The Court's analysis of N.C.G.S. 97-31 in Whitley honors the "fundamental rule that the Work[ers'] Compensation Act `should be liberally construed to the end that the benefits thereof derived should not be denied upon [a] technical, narrow and strict interpretation.'" Hall v. Chevrolet Co., 263 N.C. at 576, 139 S.E.2d at 862, quoting Johnson v. Hosiery Co., 199 N.C. 38, 40, 153 S.E.2d 591, 593 (1930). Acknowledgment of this rule, of the precedent of Hall, and of this Court's interpretation of the "in lieu of all other compensation" language of N.C.G.S. 97-31 in Whitley, compels our conclusion that plaintiff here is entitled to either scheduled benefits under N.C.G.S. 97-31 or permanent partial disability benefits under N.C.G.S. 97-30.

Moreover, we note the symmetry of N.C.G.S. 97-29 and N.C.G.S. 97-30, *678 which both provide compensation for loss of wages due to a "disability." "Disability" is defined in N.C.G.S. 97-2(9) as "incapacity because of injury to earn the wages which the employee was receiving at the time of injury in the same or any other employment." When an employee suffers a "diminution of the power or capacity to earn," Branham v. Panel Co., 223 N.C. 233, 237, 25 S.E.2d 865, 868 (1943), he or she is entitled to benefits under N.C.G.S. 97-30. When the power or capacity to earn is totally obliterated, he or she is entitled to benefits under N.C.G.S. 97-29. See, e.g., Whitley v. Columbia Lumber Mfg. Co., 318 N.C. 89, 348 S.E.2d 336; Fleming v. K-Mart Corp., 312 N.C. 538, 324 S.E.2d 214. This symmetry logically leads us to hold that a claimant who is entitled to benefits under either N.C.G.S. 97-31 or N.C.G.S. 97-30 may select the more munificent remedy. "The pervasive canon of statutory construction [is] that where two remedies are created side by side in a statute the claimant should have the benefit of the more favorable." 2 A. Larson, The Law of Workmen's Compensation Sec. 58.25 (1987). Accordingly, "[w]here an employee can show that the physical injury from which he is suffering causes appreciable employment disability, the employee is allowed to recover under which provisions affords [sic] him greater compensation." Patin v. Continental Cas. Co., 424 So. 2d 1161, 1165 (La.App.1982). See also Dayal v. Provident Life & Accid. Ins. Co., 71 N.C.App. 131, 132, 321 S.E.2d 452, 453 (1984) ("[T]he provisions of the Act are to be construed liberally and in favor of the employee." (Emphasis added.))
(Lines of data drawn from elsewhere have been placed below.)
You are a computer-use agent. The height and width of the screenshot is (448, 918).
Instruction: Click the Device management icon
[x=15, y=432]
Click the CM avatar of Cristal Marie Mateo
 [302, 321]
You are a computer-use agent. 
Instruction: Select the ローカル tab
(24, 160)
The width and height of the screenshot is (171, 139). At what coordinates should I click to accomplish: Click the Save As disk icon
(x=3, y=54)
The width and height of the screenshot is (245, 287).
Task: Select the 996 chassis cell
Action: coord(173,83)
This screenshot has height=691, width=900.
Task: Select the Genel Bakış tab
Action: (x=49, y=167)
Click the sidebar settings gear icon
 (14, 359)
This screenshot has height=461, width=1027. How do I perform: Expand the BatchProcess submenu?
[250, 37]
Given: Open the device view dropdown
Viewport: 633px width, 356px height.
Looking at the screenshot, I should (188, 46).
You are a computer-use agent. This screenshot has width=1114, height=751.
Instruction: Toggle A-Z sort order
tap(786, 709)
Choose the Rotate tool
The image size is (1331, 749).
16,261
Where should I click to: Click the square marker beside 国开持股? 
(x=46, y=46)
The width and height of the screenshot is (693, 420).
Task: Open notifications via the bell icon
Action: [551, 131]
Because stacking of benefits covering the same injury for the same time period is prohibited, Whitley v. Columbia Mfg. Co., 318 N.C. at 95-96, 348 S.E.2d at 340, Smith v. American and Efird Mills, 51 N.C.App. 480, 490, 277 S.E.2d 83, 89-90, cert. denied, 304 N.C. 197, 285 S.E.2d 101 (1981), modified on other grounds and aff'd, 305 N.C. 507, 290 S.E.2d 634 (1982), and because the prevention of double recovery, not exclusivity of remedy, is patently the intent of the "in lieu of all other compensation" clause in N.C.G.S. 97-31, a plaintiff entitled to select a remedy under either N.C.G.S. 97-31 or N.C.G.S. 97-30 may receive benefits under the provisions offering the more generous benefits, less the amount he or she has already received.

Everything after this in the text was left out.